Initialize the OpenAI Realtime STT service.

Parameters:

api_key – OpenAI API key for authentication.
model –
Transcription model. Supported values are "gpt-4o-transcribe" and "gpt-4o-mini-transcribe".

Deprecated since version 0.0.105: Use settings=OpenAIRealtimeSTTService.Settings(model=...) instead.
base_url – WebSocket base URL for the Realtime API. Defaults to "wss://api.openai.com/v1/realtime".
language –
Language of the audio input. Defaults to English.

Deprecated since version 0.0.105: Use settings=OpenAIRealtimeSTTService.Settings(language=...) instead.
prompt –
Optional prompt text to guide transcription style or provide keyword hints.

Deprecated since version 0.0.105: Use settings=OpenAIRealtimeSTTService.Settings(prompt=...) instead.
turn_detection – Server-side VAD configuration. Defaults to False (disabled), which relies on a local VAD processor in the pipeline. Pass None to use server defaults (server_vad), or a dict with custom settings (e.g. {"type": "server_vad", "threshold": 0.5}).
noise_reduction –
Noise reduction mode. "near_field" for close microphones, "far_field" for distant microphones, or None to disable.
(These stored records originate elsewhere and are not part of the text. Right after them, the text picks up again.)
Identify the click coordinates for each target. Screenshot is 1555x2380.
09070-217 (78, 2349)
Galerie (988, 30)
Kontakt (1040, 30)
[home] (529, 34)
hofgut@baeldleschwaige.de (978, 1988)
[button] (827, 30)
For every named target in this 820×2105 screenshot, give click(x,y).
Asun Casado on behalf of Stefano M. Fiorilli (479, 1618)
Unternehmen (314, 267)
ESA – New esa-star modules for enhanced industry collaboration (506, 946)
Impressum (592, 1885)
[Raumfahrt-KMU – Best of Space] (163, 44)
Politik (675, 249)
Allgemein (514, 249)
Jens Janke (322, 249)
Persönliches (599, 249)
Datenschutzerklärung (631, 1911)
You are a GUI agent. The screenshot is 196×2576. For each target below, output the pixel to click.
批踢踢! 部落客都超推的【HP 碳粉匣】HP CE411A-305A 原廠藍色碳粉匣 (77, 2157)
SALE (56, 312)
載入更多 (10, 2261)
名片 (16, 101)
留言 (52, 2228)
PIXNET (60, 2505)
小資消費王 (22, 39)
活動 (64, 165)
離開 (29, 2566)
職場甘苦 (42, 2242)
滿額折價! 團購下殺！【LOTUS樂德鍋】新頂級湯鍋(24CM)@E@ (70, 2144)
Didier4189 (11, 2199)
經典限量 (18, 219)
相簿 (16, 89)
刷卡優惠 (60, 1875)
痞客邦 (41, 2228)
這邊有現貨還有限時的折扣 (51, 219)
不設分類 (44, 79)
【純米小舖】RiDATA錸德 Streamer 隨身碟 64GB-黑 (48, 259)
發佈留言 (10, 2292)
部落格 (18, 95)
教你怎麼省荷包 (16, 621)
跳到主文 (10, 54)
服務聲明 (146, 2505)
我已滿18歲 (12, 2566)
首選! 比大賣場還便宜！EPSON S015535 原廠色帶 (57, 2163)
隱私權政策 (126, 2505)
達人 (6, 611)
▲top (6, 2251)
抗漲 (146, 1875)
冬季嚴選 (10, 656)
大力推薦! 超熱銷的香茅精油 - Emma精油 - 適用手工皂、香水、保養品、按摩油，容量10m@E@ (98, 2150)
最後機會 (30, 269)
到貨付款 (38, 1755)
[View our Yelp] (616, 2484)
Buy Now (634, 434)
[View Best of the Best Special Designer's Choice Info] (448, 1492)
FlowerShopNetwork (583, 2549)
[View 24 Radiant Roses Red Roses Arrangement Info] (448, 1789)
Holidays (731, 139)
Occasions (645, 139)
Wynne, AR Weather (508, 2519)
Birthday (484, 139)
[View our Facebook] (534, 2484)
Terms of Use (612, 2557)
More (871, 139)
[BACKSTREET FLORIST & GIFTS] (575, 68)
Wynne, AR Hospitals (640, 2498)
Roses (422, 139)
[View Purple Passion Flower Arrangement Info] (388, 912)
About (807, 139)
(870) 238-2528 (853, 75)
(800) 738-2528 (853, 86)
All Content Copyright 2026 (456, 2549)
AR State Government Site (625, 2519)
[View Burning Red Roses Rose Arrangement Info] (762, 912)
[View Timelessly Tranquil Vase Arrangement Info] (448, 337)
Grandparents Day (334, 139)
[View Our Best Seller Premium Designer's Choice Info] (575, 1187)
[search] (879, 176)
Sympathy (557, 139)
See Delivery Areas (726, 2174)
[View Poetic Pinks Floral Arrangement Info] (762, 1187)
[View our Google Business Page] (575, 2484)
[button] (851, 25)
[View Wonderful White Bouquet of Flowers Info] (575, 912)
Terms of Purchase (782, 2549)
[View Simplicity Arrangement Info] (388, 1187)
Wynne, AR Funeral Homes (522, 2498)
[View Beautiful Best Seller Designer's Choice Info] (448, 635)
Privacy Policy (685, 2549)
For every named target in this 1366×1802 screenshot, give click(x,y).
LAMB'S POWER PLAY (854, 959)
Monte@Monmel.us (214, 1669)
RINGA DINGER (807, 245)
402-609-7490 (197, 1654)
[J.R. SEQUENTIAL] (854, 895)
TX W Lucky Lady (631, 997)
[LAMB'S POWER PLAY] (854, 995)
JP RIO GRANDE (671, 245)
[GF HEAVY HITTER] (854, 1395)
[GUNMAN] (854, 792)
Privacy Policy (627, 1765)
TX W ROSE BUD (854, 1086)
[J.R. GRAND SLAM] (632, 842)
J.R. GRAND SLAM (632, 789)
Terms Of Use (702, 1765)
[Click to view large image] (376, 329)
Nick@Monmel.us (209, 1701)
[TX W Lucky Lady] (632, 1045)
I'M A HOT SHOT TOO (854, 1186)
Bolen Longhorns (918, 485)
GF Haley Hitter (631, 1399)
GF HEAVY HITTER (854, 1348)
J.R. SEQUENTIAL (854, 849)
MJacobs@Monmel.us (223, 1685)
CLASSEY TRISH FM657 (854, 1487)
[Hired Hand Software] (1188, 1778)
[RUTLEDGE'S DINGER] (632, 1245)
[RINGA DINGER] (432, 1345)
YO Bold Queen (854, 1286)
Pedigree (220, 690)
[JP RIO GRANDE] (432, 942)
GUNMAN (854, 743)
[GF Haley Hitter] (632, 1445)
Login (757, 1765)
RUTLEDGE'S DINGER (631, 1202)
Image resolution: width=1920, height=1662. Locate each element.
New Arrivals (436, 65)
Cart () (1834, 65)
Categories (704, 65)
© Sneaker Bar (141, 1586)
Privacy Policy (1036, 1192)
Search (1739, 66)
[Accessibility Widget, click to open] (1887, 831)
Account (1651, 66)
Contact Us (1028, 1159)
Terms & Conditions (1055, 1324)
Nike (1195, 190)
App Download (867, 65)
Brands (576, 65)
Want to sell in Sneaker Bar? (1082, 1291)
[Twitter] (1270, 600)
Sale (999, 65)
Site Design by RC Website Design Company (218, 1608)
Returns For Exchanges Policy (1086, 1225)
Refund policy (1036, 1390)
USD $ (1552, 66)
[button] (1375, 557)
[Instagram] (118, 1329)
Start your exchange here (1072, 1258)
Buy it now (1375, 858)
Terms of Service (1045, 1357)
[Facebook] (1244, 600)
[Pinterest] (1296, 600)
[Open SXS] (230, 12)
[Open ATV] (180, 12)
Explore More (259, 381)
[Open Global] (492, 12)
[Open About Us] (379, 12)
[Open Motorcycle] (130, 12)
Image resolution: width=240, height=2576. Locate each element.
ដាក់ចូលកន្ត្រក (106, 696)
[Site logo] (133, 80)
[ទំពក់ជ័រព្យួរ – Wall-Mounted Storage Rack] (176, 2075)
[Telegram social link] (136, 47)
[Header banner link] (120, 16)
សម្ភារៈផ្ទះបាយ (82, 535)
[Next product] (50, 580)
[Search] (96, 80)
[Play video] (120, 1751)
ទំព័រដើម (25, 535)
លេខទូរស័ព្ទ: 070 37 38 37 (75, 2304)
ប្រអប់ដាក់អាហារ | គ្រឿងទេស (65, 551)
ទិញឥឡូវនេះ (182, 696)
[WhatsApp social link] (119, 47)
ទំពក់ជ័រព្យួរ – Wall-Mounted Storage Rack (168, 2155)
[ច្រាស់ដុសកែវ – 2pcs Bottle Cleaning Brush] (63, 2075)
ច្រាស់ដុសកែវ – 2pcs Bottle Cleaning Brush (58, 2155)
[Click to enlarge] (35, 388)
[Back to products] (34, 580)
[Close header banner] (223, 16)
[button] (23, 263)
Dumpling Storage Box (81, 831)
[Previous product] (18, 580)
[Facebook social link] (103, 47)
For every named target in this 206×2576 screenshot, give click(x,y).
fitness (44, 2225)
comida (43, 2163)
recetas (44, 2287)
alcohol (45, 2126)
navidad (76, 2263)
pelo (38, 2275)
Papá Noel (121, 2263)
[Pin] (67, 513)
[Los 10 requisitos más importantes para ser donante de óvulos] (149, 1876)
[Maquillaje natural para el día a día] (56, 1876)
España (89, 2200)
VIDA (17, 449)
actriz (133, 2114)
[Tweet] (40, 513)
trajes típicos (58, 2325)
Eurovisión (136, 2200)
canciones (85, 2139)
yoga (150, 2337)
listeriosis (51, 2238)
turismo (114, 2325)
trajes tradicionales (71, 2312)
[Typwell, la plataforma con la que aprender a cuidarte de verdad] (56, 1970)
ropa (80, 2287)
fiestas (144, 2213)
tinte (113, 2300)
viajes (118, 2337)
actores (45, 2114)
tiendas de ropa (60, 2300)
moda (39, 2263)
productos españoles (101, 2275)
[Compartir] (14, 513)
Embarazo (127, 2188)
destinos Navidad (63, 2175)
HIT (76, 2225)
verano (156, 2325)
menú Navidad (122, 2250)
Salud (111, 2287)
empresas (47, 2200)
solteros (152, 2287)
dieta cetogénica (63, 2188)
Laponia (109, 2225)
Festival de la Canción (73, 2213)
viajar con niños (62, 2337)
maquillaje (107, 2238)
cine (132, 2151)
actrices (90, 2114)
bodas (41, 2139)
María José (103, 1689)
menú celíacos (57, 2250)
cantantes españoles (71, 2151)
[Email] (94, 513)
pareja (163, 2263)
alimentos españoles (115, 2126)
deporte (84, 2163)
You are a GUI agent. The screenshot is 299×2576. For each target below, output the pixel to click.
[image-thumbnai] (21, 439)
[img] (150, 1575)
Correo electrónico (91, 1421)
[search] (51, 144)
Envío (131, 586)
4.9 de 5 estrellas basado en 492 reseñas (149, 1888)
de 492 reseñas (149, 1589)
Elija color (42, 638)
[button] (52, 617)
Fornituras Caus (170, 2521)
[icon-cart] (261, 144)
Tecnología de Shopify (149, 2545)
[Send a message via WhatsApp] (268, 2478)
Deprecated since version 0.0.106: Use settings=OpenAIRealtimeSTTService.Settings(noise_reduction=...) instead.
should_interrupt – Whether to interrupt bot output when speech is detected by server-side VAD. Only applies when turn detection is enabled. Defaults to True.
settings – Runtime-updatable settings. When provided alongside deprecated parameters, settings values take precedence.
ttfs_p99_latency – P99 latency from speech end to final transcript in seconds. Override for your deployment. See https://github.com/pipecat-ai/stt-benchmark
**kwargs – Additional arguments passed to parent WebsocketSTTService.

can_generate_metrics() → bool[source]

Check if the service can generate processing metrics.

Returns:: True, as this service supports metrics generation.

async start(frame: StartFrame)[source]

Start the service and establish WebSocket connection.

Parameters:: frame – The start frame triggering service initialization.

async stop(frame: EndFrame)[source]

Stop the service and close WebSocket connection.

Parameters:: frame – The end frame triggering service shutdown.

async cancel(frame: CancelFrame)[source]

Cancel the service and close WebSocket connection.

Parameters:: frame – The cancel frame triggering service cancellation.

async run_stt(audio: bytes) → AsyncGenerator[Frame | None, None][source]

Send audio data to the transcription session.

Audio is streamed over the WebSocket. Transcription results arrive asynchronously via the receive task and are pushed as InterimTranscriptionFrame or TranscriptionFrame.

Parameters:: audio – Raw audio bytes (16-bit mono PCM at the pipeline sample rate). Automatically resampled to 24 kHz.
Yields:: None — results are delivered via the WebSocket receive task.

async process_frame(frame: Frame, direction: FrameDirection)[source]

Process frames from the pipeline.

Extends the base STT service to handle local VAD events when server-side VAD is disabled. On VADUserStoppedSpeakingFrame, commits the audio buffer so the server begins transcription for the completed speech segment.

Parameters:

frame – The frame to process.
direction – The direction of frame flow in the pipeline.